Please output the entries below without altering a single character.

==== Provided entries

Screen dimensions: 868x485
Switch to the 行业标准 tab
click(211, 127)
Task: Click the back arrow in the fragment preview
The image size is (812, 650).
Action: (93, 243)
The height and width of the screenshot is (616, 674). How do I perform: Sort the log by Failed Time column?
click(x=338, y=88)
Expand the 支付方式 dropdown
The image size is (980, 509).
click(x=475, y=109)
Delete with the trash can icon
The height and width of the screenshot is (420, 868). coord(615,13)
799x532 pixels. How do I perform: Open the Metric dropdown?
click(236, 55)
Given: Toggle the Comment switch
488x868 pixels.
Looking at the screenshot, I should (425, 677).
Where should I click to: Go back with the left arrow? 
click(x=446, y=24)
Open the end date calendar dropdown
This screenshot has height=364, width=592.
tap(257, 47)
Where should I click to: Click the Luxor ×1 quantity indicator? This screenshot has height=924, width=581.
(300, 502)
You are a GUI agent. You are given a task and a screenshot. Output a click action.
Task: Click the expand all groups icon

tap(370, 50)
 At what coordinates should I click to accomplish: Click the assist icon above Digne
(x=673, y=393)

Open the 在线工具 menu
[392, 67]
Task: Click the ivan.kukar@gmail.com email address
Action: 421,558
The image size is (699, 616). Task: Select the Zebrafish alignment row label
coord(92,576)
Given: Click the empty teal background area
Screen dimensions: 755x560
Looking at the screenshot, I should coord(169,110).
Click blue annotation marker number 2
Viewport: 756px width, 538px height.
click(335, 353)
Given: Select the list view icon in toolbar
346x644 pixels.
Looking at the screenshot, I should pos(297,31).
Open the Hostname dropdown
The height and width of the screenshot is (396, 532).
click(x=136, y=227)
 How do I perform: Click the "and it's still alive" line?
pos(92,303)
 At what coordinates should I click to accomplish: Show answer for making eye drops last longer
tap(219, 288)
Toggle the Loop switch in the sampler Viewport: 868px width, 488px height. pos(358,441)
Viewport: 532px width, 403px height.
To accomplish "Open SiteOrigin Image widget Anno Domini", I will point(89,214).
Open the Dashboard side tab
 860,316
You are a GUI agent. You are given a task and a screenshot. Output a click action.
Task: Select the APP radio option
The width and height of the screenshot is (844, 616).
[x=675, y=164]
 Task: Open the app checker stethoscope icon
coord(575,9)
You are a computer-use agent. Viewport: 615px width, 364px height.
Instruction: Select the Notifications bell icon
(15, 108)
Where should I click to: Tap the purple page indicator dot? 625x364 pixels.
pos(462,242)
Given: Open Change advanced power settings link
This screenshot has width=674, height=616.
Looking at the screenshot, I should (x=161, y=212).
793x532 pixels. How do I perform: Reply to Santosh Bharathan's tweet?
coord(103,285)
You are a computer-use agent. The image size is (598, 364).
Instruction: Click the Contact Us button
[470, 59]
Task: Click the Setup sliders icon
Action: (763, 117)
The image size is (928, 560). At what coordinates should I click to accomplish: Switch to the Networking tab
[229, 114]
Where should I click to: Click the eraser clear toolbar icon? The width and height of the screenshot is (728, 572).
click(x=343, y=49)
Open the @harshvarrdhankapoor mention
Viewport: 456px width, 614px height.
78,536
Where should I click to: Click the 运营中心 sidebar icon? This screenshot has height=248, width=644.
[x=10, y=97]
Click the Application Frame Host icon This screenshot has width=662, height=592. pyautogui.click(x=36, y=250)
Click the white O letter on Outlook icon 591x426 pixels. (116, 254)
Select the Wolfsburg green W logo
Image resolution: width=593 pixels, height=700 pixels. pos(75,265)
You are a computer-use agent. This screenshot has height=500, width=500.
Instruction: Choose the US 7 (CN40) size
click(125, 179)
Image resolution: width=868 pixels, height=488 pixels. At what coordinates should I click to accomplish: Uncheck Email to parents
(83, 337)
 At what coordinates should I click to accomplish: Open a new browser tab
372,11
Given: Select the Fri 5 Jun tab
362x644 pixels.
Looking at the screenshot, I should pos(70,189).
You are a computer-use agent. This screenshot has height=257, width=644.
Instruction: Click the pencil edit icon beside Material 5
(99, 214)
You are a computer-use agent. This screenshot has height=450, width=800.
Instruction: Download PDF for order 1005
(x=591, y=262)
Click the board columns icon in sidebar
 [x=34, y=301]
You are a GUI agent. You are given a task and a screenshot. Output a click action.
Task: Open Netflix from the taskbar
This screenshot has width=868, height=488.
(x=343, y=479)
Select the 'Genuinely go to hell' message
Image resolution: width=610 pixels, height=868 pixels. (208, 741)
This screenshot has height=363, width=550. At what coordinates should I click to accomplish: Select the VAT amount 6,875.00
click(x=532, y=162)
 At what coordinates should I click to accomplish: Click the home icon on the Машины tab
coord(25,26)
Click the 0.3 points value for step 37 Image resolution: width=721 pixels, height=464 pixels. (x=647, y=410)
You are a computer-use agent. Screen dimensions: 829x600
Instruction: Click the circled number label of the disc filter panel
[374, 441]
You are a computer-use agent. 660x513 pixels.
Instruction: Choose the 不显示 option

========

> **Answer to the problem**
Screen dimensions: 868x485
Switch to the 行业标准 tab
click(211, 127)
Task: Click the back arrow in the fragment preview
The image size is (812, 650).
Action: (93, 243)
The height and width of the screenshot is (616, 674). How do I perform: Sort the log by Failed Time column?
click(x=338, y=88)
Expand the 支付方式 dropdown
The image size is (980, 509).
click(x=475, y=109)
Delete with the trash can icon
The height and width of the screenshot is (420, 868). coord(615,13)
799x532 pixels. How do I perform: Open the Metric dropdown?
click(236, 55)
Given: Toggle the Comment switch
488x868 pixels.
Looking at the screenshot, I should (425, 677).
Where should I click to: Go back with the left arrow? 
click(x=446, y=24)
Open the end date calendar dropdown
This screenshot has height=364, width=592.
tap(257, 47)
Where should I click to: Click the Luxor ×1 quantity indicator? This screenshot has height=924, width=581.
(300, 502)
You are a GUI agent. You are given a task and a screenshot. Output a click action.
Task: Click the expand all groups icon

tap(370, 50)
 At what coordinates should I click to accomplish: Click the assist icon above Digne
(x=673, y=393)

Open the 在线工具 menu
[392, 67]
Task: Click the ivan.kukar@gmail.com email address
Action: 421,558
The image size is (699, 616). Task: Select the Zebrafish alignment row label
coord(92,576)
Given: Click the empty teal background area
Screen dimensions: 755x560
Looking at the screenshot, I should coord(169,110).
Click blue annotation marker number 2
Viewport: 756px width, 538px height.
click(335, 353)
Given: Select the list view icon in toolbar
346x644 pixels.
Looking at the screenshot, I should pos(297,31).
Open the Hostname dropdown
The height and width of the screenshot is (396, 532).
click(x=136, y=227)
 How do I perform: Click the "and it's still alive" line?
pos(92,303)
 At what coordinates should I click to accomplish: Show answer for making eye drops last longer
tap(219, 288)
Toggle the Loop switch in the sampler Viewport: 868px width, 488px height. pos(358,441)
Viewport: 532px width, 403px height.
To accomplish "Open SiteOrigin Image widget Anno Domini", I will point(89,214).
Open the Dashboard side tab
 860,316
You are a GUI agent. You are given a task and a screenshot. Output a click action.
Task: Select the APP radio option
The width and height of the screenshot is (844, 616).
[x=675, y=164]
 Task: Open the app checker stethoscope icon
coord(575,9)
You are a computer-use agent. Viewport: 615px width, 364px height.
Instruction: Select the Notifications bell icon
(15, 108)
Where should I click to: Tap the purple page indicator dot? 625x364 pixels.
pos(462,242)
Given: Open Change advanced power settings link
This screenshot has width=674, height=616.
Looking at the screenshot, I should (x=161, y=212).
793x532 pixels. How do I perform: Reply to Santosh Bharathan's tweet?
coord(103,285)
You are a computer-use agent. The image size is (598, 364).
Instruction: Click the Contact Us button
[470, 59]
Task: Click the Setup sliders icon
Action: (763, 117)
The image size is (928, 560). At what coordinates should I click to accomplish: Switch to the Networking tab
[229, 114]
Where should I click to: Click the eraser clear toolbar icon? The width and height of the screenshot is (728, 572).
click(x=343, y=49)
Open the @harshvarrdhankapoor mention
Viewport: 456px width, 614px height.
78,536
Where should I click to: Click the 运营中心 sidebar icon? This screenshot has height=248, width=644.
[x=10, y=97]
Click the Application Frame Host icon This screenshot has width=662, height=592. pyautogui.click(x=36, y=250)
Click the white O letter on Outlook icon 591x426 pixels. (116, 254)
Select the Wolfsburg green W logo
Image resolution: width=593 pixels, height=700 pixels. pos(75,265)
You are a computer-use agent. This screenshot has height=500, width=500.
Instruction: Choose the US 7 (CN40) size
click(125, 179)
Image resolution: width=868 pixels, height=488 pixels. At what coordinates should I click to accomplish: Uncheck Email to parents
(83, 337)
 At what coordinates should I click to accomplish: Open a new browser tab
372,11
Given: Select the Fri 5 Jun tab
362x644 pixels.
Looking at the screenshot, I should pos(70,189).
You are a computer-use agent. This screenshot has height=257, width=644.
Instruction: Click the pencil edit icon beside Material 5
(99, 214)
You are a computer-use agent. This screenshot has height=450, width=800.
Instruction: Download PDF for order 1005
(x=591, y=262)
Click the board columns icon in sidebar
 [x=34, y=301]
You are a GUI agent. You are given a task and a screenshot. Output a click action.
Task: Open Netflix from the taskbar
This screenshot has width=868, height=488.
(x=343, y=479)
Select the 'Genuinely go to hell' message
Image resolution: width=610 pixels, height=868 pixels. (208, 741)
This screenshot has height=363, width=550. At what coordinates should I click to accomplish: Select the VAT amount 6,875.00
click(x=532, y=162)
 At what coordinates should I click to accomplish: Click the home icon on the Машины tab
coord(25,26)
Click the 0.3 points value for step 37 Image resolution: width=721 pixels, height=464 pixels. (x=647, y=410)
You are a computer-use agent. Screen dimensions: 829x600
Instruction: Click the circled number label of the disc filter panel
[374, 441]
You are a computer-use agent. 660x513 pixels.
Instruction: Choose the 不显示 option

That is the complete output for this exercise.